Halfbakery: Filesystemdb

Computer: Network: Sharing
Filesystemdb (+2) [vote for, against]
One system, one credentialling scheme, fast searches and large storage

I don't know how to explain this. I am not an it professional.

I will half explain it.

Filesystems are great ways to share data, and can easily be mounted on all kinds of systems. But their queries are slow, oh so slow. Probably due to the unstructured hierarchical component of them and the mass of individual entities and the actual storage access itself.. But if you pair a filesystem with a database you get the best of both worlds. With clever indexing, filesystems can be searched very fast.

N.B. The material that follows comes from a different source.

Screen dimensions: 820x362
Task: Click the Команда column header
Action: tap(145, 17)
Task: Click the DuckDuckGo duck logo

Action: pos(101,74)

However, the credentialling red tape to access a database is often separate and convoluted, when you take into account access tokens and sso and web apis. But why is this if we are just talking about data storage and retrieval at the end of the day.

So, this idea is to do everything through a filesystem interface, easily mounted on all kinds of systems. If you can mount the 'drive' you are guaranteed access to heavy filesystem data plus a fast database.

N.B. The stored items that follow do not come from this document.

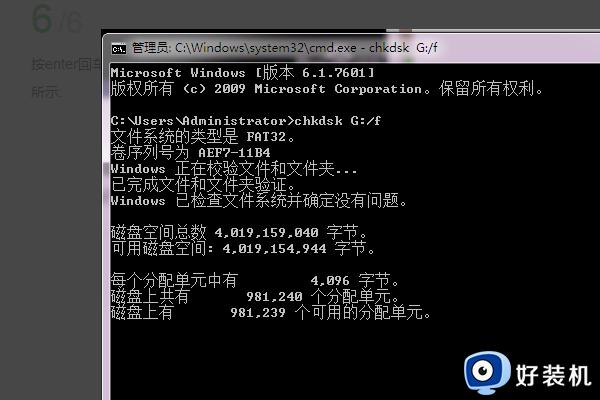600x400 pixels.
Task: Click the cmd window title bar text
Action: pos(284,48)
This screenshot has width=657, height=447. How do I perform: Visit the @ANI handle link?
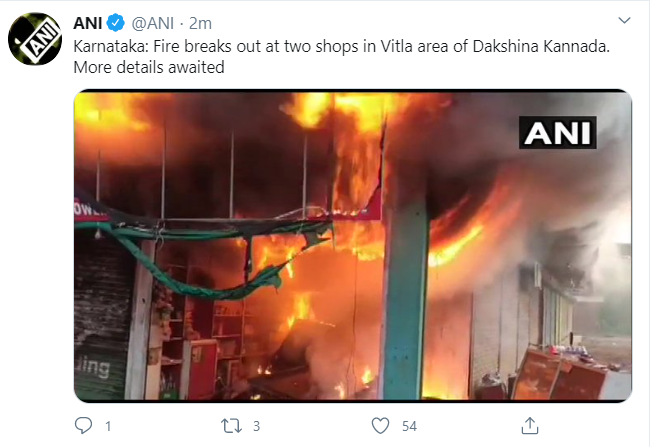pyautogui.click(x=153, y=23)
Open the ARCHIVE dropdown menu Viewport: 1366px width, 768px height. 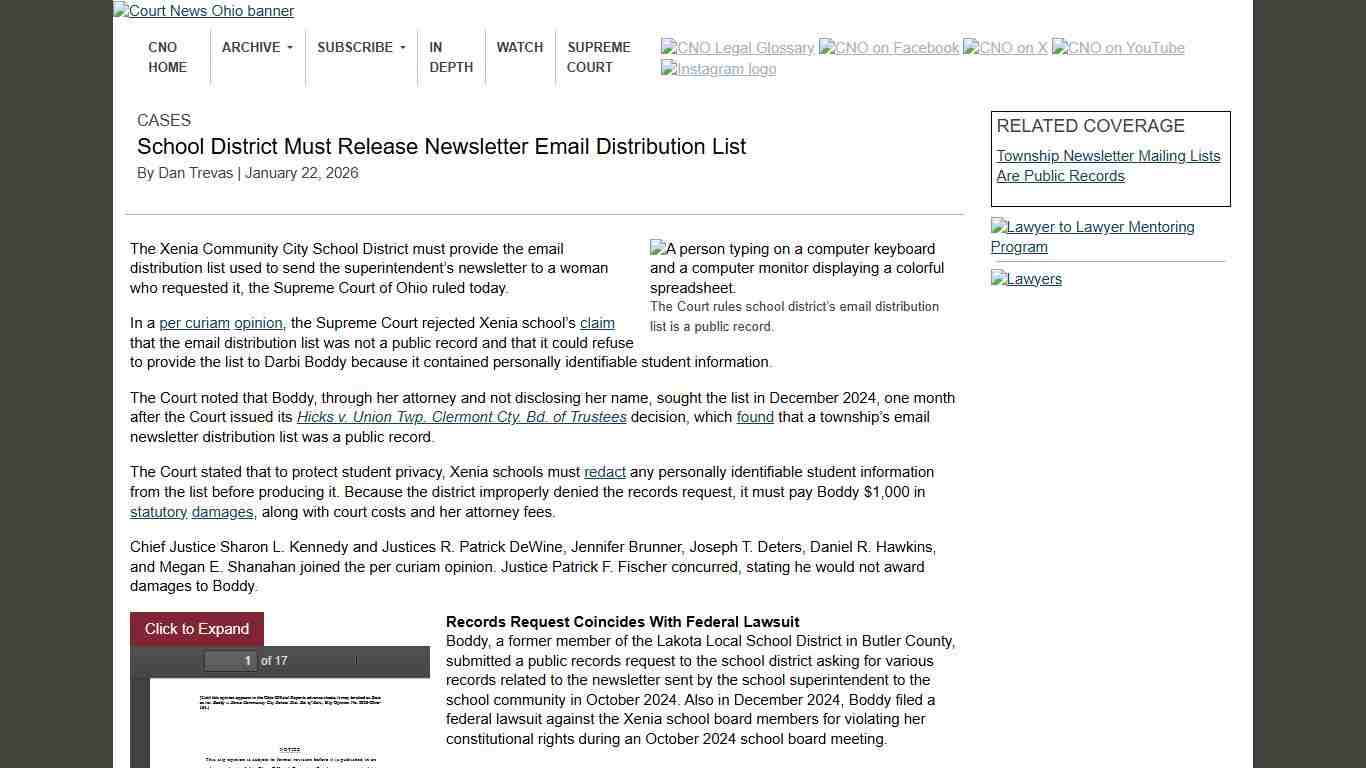pyautogui.click(x=256, y=47)
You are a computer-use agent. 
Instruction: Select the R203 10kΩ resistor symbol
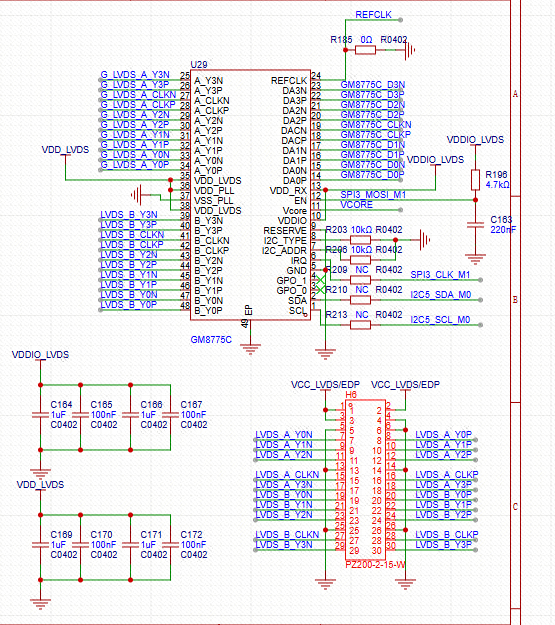(x=360, y=240)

Normal ls, find, etc accesses normal files. But to access the paired database, you ls a special subfolder in any folder.

Roughly equivalent to a rest call like curl etc.

Ls /usr/tmp to get tmp file list Ls -ltr /usr/tmp/.db/searchkey/searchvalue/ would be similar to select * from /usr/tmp where searchkey=searchvalue and path startswith '/usr/tmp

Or maybe instead of that .sqlite style files are used but they are special and are not actually files; they are managed by a database system. Opening a file handle to that file actually opens a secure connection to a database. Lucene or sql searches then give very fast results.

But the key thing is that access is granted directly. Access between filesystem and database is 1:1, tokens used for one give access to the other, groups and ownership shared between the two.

Surely this is done already but I haven't seen it. Aws roles.may give access to both db and fs at the same time? But that is not an sso scheme.

Why do filesystems and databases be at odds with each other, why can't they just be one thing?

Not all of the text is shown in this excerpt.